- [Supplied text]:
You're all set! It's time to chat with the agent you just built.

#### **👉 How to use this cell:**

* **Type your question:** Click into the input box below.

* **Run the cell:** Press the ▶ "play" button on the left.
  * **Pro-tip:** You can also use a keyboard shortcut to run the cell, and your cursor will stay in the box, ready for your next question:
    * **Windows:** `Ctrl + Enter`
    * **Mac:** `Cmd + Enter`

* **Keep chatting:** After you get a response, you can ask a follow-up question. Just type your new question in the same box and run the cell again. The agent will remember what you talked about.

#### **Managing your chat history:**

* **To keep your conversation going:** Just continue to use **this** cell.

* **To restart the agent (and erase its memory):** Re-run the agent setup cell (Step 4c).

In [None]:
# @title {"display-mode":"form"}
Input = ""  # @param {"type":"string", "placeholder": " "}


first_run = not logs

if not Input.strip():
    print("⚠️ Provide input for the agent, then run the cell again.")
else:
    await call_agent_async(Input, runner=runner, user_id=USER_ID, session_id=SESSION_ID)

if first_run:
  print("👉 Provide a follow-up or ask a new question using the same 'Input' box above. ")



---


#### **Here are some ideas to get you started:**

* Which countries have the lowest GINI index?

* Tell me about the economy in Brazil.

* Which states in the US have the highest smoke pollution?

* How does life expectancy vary across countries in Africa?

---
❗ AI applications using the MCP server can make mistakes, so please double-check responses.

- [Problem requirements]:
Reproduce everything in the chat-cell instructions from "You're all set!" down to "input box below.". The records are separate from the chat-cell instructions.

- [Provided records]:
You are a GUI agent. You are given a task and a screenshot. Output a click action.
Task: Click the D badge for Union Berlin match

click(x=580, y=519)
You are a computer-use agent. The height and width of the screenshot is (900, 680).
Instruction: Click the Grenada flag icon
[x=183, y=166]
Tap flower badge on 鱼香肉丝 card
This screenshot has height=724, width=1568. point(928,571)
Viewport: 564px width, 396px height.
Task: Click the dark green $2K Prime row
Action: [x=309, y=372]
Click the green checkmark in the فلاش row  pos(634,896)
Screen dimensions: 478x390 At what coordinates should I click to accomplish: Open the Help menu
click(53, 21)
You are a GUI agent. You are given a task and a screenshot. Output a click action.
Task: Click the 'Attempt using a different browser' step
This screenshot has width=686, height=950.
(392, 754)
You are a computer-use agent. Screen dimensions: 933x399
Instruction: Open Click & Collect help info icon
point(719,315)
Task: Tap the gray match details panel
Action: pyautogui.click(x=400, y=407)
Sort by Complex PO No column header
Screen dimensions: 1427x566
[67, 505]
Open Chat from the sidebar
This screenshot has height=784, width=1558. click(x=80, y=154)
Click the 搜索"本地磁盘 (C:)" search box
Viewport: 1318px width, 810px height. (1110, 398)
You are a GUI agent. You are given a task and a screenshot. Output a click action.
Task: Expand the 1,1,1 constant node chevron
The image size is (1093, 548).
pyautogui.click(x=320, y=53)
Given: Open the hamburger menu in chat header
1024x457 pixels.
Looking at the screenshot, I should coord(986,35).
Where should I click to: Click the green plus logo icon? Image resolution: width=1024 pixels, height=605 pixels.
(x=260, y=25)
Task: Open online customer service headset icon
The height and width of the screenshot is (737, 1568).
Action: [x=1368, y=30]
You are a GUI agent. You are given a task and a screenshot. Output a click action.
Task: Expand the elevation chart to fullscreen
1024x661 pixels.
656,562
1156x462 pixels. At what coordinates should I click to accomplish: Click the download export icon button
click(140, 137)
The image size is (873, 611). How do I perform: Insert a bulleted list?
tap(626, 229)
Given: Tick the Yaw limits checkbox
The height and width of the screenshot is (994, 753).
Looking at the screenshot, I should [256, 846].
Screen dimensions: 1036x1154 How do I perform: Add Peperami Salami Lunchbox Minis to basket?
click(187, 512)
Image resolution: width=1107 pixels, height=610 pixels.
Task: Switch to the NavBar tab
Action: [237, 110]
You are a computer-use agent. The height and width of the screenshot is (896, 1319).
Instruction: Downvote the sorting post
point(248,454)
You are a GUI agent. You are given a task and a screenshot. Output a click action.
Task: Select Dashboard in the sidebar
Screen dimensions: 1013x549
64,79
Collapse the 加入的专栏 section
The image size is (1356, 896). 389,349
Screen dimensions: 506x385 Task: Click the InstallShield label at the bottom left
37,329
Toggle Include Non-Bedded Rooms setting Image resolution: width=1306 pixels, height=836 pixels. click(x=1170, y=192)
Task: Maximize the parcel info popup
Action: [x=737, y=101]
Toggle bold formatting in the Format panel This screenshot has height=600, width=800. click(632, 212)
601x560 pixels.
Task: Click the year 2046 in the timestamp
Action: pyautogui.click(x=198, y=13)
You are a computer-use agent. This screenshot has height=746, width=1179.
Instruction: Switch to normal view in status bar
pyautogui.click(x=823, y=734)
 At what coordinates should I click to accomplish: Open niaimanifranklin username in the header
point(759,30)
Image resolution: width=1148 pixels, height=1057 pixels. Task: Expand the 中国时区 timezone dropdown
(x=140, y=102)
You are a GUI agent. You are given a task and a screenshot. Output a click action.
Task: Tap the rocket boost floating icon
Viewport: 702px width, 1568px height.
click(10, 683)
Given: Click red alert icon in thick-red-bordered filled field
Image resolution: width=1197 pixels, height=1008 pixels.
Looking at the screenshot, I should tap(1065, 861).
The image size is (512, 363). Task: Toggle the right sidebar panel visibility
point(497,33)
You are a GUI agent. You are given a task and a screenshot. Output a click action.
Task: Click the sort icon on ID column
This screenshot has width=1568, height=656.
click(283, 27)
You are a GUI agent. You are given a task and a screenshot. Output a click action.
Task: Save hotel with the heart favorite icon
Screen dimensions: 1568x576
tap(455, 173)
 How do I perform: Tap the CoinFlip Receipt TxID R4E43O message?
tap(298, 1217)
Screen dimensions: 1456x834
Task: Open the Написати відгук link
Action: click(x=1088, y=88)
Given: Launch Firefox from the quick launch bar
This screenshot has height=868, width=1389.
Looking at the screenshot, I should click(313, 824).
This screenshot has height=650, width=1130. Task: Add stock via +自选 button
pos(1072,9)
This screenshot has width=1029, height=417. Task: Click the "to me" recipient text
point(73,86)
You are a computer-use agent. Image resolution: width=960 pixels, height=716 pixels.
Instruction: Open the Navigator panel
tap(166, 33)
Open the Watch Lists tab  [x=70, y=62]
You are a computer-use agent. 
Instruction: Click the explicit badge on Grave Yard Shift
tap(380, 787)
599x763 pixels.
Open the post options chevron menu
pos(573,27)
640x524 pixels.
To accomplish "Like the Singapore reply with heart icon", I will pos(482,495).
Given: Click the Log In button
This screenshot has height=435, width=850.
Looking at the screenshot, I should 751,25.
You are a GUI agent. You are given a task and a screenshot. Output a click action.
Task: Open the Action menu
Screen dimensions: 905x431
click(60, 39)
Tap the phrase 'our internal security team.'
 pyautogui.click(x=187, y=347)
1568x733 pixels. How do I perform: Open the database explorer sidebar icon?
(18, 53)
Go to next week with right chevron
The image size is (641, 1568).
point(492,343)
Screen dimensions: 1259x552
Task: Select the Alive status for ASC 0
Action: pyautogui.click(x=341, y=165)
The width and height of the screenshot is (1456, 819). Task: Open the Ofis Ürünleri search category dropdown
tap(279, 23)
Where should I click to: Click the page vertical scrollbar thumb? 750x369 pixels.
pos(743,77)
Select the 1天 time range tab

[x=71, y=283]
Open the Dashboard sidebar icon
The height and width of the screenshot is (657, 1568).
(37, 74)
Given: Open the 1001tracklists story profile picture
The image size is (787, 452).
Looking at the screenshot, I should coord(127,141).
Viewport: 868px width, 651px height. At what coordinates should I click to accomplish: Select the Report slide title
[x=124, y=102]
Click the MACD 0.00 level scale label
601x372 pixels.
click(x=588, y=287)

- [Answer area]:
You're all set! It's time to chat with the agent you just built.

#### **👉 How to use this cell:**

* **Type your question:** Click into the input box below.